(Data Opens)

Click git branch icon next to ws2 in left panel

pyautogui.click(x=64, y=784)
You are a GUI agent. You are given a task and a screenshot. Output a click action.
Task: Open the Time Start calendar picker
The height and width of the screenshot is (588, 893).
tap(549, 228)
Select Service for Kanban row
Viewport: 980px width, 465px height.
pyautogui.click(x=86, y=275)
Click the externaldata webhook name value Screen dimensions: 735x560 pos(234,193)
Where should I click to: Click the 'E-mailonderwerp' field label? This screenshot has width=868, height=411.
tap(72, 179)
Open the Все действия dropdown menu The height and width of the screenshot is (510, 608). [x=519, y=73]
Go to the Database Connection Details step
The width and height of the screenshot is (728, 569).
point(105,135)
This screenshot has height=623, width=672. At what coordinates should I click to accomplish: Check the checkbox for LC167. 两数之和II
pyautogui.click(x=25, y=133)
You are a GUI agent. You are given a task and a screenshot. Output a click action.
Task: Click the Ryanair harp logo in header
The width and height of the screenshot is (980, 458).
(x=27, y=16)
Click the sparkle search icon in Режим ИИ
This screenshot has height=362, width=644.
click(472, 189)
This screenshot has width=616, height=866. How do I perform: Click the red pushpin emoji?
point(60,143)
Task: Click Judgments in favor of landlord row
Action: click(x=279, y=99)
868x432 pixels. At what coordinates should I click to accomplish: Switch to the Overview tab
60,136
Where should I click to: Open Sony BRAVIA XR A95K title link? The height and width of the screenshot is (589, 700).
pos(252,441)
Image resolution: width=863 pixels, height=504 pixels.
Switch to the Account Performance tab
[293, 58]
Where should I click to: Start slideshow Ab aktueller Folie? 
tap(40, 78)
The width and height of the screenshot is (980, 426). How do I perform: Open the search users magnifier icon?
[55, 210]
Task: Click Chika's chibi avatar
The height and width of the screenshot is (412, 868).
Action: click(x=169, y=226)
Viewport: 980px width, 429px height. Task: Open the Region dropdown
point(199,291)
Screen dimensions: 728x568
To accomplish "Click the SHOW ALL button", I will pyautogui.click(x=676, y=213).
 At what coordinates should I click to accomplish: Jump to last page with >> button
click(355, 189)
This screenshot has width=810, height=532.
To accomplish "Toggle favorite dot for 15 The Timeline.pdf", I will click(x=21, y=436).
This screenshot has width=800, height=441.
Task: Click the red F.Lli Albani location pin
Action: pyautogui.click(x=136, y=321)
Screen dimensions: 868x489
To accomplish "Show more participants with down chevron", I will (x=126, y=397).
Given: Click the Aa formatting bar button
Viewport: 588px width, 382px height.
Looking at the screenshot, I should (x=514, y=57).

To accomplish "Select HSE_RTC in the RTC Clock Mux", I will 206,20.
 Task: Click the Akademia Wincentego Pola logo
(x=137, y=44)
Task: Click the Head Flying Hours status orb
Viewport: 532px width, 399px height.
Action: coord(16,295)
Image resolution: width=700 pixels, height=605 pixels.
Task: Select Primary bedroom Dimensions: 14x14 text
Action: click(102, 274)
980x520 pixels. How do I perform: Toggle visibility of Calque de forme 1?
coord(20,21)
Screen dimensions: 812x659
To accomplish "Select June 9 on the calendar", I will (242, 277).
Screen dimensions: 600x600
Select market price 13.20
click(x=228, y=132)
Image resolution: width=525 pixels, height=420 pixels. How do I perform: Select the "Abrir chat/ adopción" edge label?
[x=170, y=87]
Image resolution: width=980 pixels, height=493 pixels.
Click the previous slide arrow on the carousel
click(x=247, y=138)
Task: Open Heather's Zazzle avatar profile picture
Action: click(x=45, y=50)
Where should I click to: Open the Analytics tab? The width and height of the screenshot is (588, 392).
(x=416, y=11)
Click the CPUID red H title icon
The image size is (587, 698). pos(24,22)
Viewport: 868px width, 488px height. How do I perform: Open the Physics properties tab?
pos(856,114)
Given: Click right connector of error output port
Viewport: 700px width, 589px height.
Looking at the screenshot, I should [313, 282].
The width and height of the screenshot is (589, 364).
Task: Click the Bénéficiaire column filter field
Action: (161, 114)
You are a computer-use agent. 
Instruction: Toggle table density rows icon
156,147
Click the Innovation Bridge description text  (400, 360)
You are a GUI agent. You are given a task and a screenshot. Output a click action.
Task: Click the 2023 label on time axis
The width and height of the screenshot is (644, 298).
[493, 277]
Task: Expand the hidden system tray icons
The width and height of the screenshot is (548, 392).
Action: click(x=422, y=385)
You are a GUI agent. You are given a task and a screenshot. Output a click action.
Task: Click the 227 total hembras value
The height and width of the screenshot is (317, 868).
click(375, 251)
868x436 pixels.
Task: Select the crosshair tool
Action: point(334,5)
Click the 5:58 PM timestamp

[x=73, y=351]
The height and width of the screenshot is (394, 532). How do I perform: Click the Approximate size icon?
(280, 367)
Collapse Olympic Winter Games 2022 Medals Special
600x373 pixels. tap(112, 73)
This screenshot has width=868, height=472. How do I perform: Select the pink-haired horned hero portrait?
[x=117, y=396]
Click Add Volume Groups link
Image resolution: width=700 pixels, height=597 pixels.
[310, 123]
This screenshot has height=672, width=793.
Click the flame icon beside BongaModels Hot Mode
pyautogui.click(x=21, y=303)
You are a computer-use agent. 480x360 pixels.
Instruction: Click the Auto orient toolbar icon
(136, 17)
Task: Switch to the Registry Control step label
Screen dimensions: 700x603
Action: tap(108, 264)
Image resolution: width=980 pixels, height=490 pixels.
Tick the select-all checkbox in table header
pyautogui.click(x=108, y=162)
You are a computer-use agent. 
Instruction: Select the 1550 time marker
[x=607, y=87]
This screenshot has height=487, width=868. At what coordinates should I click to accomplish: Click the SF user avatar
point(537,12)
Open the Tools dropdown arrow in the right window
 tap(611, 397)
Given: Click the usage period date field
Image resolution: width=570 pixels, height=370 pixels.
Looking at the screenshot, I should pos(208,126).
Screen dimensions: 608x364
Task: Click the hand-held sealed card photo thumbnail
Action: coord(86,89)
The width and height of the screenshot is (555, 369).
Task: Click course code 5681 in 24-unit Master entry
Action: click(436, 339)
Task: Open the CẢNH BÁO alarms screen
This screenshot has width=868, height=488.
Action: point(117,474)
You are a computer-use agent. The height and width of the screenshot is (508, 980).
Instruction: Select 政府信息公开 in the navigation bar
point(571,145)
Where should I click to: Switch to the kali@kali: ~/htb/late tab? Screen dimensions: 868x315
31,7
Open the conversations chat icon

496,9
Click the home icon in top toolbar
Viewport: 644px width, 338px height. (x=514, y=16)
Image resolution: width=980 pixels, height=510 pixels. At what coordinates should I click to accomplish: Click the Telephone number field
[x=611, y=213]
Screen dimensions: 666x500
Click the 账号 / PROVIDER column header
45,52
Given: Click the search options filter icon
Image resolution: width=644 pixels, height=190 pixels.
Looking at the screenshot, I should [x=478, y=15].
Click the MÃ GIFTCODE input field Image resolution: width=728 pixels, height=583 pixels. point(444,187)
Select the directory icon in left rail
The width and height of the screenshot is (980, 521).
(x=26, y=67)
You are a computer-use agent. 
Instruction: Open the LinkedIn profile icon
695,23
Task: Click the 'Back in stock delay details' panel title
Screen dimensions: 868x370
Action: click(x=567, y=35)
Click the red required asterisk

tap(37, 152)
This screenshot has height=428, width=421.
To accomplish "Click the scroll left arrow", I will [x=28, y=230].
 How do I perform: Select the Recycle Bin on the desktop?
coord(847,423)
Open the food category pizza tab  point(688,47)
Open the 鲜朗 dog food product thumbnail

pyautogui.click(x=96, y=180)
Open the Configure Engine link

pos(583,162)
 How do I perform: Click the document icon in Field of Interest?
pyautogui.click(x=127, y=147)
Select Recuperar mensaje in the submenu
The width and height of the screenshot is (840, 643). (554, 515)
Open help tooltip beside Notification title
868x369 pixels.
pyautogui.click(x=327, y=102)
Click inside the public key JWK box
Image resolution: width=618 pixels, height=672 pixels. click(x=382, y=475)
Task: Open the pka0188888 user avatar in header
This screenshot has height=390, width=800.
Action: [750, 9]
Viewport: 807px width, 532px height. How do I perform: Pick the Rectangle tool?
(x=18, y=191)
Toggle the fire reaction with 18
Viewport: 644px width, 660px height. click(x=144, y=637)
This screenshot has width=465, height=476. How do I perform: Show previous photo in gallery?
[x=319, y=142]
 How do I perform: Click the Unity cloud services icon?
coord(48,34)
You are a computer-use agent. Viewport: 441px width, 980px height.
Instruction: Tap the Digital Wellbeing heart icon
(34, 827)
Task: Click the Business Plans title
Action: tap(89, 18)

(Data Closes)

Which of the lines above hold the string "value"? Pick each of them out.

Click the externaldata webhook name value Screen dimensions: 735x560 pos(234,193)
Task: Click the 227 total hembras value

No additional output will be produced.